Please sign in to leave a comment.
Hi there,
I've been trying the command line mentioned in the docs for version 10 and found that depending on the client implementation, passing the user-pass (empty:superusertoken) as part of the URL might not always work. The rest API expects it as basic authentication, so it might make sense to extract them from the URL and pass them as an actual header on the request. That has consistently worked on my end, and I have updated the documentation to reflect that. I have tested the same approach for both version 10 and version 9.1 and both seem to work with the same procedure mentioned for version 10, so I would suggest sticking to that one for easier maintenance.
On the other hand, the super user token should be on the teamcity-server.log file.
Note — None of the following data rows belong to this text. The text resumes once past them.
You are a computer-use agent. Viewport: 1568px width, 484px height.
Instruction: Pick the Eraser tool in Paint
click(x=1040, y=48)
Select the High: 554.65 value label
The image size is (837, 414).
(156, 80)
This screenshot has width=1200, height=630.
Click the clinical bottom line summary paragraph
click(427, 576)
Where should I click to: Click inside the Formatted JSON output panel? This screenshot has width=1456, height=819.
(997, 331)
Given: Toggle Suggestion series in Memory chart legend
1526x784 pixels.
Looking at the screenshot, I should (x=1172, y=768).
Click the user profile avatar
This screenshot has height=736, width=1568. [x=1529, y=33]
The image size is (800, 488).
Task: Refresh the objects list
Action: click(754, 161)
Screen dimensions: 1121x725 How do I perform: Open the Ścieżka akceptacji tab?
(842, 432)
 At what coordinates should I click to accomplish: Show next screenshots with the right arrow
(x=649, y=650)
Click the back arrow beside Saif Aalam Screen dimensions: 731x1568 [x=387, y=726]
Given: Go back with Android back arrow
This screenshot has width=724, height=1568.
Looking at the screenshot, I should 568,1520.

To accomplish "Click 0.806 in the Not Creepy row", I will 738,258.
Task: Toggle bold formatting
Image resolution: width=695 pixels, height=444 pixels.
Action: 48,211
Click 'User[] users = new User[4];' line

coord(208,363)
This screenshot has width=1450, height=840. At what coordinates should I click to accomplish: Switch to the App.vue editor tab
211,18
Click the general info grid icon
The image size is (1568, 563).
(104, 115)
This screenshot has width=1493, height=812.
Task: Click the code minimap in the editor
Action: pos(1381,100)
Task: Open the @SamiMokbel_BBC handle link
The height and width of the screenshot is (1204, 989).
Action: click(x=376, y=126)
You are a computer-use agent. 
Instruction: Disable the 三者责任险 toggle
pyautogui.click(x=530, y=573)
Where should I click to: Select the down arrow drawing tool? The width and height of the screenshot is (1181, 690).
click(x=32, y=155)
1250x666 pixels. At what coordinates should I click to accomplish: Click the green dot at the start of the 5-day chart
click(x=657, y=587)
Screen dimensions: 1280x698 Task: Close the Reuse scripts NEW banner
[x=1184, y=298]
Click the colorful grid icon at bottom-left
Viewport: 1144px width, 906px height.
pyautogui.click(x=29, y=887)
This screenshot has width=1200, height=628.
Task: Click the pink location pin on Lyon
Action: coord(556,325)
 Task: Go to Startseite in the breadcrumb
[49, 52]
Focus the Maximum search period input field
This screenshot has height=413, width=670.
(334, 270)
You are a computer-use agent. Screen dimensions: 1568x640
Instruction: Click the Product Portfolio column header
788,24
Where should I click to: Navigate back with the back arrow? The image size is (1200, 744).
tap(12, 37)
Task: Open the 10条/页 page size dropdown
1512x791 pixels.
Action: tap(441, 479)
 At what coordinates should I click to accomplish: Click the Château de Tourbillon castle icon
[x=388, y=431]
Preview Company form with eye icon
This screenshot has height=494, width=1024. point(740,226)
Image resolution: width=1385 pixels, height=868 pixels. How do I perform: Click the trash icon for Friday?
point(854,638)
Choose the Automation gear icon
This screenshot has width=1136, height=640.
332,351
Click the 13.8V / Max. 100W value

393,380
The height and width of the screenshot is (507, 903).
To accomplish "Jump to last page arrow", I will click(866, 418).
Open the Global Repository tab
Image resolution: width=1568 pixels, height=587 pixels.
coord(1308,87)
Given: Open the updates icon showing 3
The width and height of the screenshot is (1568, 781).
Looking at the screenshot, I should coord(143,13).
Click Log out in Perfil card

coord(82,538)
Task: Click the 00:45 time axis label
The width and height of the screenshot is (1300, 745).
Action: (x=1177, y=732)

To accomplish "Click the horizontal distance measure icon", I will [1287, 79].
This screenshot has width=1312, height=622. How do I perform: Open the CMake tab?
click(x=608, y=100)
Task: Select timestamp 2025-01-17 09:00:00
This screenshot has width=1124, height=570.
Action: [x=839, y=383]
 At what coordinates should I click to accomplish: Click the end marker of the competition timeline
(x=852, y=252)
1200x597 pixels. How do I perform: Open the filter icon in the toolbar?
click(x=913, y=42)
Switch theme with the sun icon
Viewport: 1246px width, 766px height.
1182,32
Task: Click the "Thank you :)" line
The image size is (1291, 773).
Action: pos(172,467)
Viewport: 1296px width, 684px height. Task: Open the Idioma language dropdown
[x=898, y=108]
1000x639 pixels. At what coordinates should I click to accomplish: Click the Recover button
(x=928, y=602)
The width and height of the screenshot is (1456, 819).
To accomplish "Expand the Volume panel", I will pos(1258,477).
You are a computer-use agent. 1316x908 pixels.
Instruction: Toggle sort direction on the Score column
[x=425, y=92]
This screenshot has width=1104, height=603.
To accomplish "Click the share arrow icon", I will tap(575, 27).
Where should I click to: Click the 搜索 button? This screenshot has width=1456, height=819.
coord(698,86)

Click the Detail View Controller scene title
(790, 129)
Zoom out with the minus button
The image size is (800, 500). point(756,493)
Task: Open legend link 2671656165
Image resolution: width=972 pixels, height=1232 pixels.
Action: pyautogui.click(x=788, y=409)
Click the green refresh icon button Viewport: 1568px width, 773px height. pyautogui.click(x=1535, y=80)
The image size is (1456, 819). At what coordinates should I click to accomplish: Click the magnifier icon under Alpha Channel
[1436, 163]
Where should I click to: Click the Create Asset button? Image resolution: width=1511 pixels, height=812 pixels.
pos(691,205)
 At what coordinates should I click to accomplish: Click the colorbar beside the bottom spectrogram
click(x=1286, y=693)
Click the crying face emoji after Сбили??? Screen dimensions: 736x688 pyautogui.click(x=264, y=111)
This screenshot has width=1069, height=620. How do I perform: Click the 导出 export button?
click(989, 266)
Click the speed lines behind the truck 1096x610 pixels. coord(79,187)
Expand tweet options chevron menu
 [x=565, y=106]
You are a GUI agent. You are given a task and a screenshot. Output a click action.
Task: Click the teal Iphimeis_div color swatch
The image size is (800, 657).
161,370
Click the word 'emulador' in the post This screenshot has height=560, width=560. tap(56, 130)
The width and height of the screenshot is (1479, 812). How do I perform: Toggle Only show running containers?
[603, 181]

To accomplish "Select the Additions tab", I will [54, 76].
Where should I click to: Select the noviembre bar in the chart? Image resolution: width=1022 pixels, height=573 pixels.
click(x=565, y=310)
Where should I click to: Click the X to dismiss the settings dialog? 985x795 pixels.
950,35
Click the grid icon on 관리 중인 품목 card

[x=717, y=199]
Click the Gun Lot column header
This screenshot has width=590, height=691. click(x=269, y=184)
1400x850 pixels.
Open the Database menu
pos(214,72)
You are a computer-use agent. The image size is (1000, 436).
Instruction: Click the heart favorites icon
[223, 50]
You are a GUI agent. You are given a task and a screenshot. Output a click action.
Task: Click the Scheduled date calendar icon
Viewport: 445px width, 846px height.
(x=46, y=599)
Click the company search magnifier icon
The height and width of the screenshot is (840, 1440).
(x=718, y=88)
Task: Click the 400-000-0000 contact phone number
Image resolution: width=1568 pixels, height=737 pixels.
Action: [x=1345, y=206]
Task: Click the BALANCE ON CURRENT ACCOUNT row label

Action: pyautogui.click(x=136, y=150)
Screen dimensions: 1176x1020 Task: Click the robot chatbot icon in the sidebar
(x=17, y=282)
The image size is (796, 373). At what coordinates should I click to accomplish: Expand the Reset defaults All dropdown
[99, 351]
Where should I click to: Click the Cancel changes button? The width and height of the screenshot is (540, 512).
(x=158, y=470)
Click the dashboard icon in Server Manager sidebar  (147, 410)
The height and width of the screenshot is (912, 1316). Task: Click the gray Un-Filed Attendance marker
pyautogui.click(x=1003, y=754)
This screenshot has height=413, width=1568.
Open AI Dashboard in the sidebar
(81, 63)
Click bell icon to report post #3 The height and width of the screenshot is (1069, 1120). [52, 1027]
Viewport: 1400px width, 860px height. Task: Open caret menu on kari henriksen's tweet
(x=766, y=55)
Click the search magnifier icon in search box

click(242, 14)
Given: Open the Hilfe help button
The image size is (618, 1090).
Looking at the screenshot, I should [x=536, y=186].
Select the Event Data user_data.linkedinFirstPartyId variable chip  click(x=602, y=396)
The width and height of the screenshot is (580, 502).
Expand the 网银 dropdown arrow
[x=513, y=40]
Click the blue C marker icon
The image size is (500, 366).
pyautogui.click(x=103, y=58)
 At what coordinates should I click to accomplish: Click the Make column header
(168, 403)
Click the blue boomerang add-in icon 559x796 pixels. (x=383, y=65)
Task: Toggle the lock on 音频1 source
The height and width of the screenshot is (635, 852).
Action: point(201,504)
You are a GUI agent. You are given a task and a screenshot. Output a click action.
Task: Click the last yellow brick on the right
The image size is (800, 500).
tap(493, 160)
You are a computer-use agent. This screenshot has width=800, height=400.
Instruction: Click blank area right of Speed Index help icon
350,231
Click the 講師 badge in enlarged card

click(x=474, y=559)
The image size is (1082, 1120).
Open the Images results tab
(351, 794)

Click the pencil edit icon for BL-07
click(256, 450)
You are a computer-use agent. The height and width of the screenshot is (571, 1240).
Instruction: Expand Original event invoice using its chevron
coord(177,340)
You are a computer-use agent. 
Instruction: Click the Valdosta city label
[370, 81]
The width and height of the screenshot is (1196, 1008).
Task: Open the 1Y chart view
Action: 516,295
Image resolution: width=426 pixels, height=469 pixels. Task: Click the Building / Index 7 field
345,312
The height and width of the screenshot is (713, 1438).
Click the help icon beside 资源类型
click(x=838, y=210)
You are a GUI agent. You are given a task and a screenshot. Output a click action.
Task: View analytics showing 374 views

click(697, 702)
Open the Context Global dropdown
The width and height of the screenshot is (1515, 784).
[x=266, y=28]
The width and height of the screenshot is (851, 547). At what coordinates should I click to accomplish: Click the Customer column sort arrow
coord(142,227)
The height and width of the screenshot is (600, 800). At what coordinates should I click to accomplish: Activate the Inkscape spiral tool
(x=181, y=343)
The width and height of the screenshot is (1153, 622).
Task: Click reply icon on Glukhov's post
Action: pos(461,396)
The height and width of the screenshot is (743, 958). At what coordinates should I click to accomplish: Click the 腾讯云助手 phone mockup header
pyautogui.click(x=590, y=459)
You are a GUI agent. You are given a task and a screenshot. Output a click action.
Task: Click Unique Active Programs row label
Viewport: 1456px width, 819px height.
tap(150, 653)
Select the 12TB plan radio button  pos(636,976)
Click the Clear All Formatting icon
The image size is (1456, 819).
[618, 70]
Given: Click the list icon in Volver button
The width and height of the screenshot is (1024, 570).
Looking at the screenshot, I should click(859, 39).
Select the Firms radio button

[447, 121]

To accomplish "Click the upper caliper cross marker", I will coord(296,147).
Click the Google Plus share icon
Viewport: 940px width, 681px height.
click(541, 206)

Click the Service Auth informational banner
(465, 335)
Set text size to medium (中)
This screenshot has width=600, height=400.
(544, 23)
Could you please test with this one?
That worked great, thanks (encoding in header + using the token in teamcity-server.log)! Why have a superuser token in teamcity-rest.log then?
For anyone that stumbles across this, here's how I'm authenticating requests to the server as the superuser (manually encoding the credentials in the header per this stackoverflow post; though oddly teamcity seems to stick to the basic auth RFC and return a 401...dunno the internals on Net.WebClient well enough to say why it doesn't respond with the credentials stored in the credentials property):
Glad it worked. That token was used in some older versions to grant permissions. Eventually, it got moved into the core functionality (where you could find the current super user token) and it got redundant, but hasn't been removed from the logs yet.
Hey Denis,
Clarification question on that last point:
Does the rest.use.authToken internal property need to be set to true to be able to authenticate against the REST API with the super user token found in the server.log or is that also just part of that redundant functionality?
It's also part of the redundant functionality. Did a test just in case, and without the internal property set, it works as expected.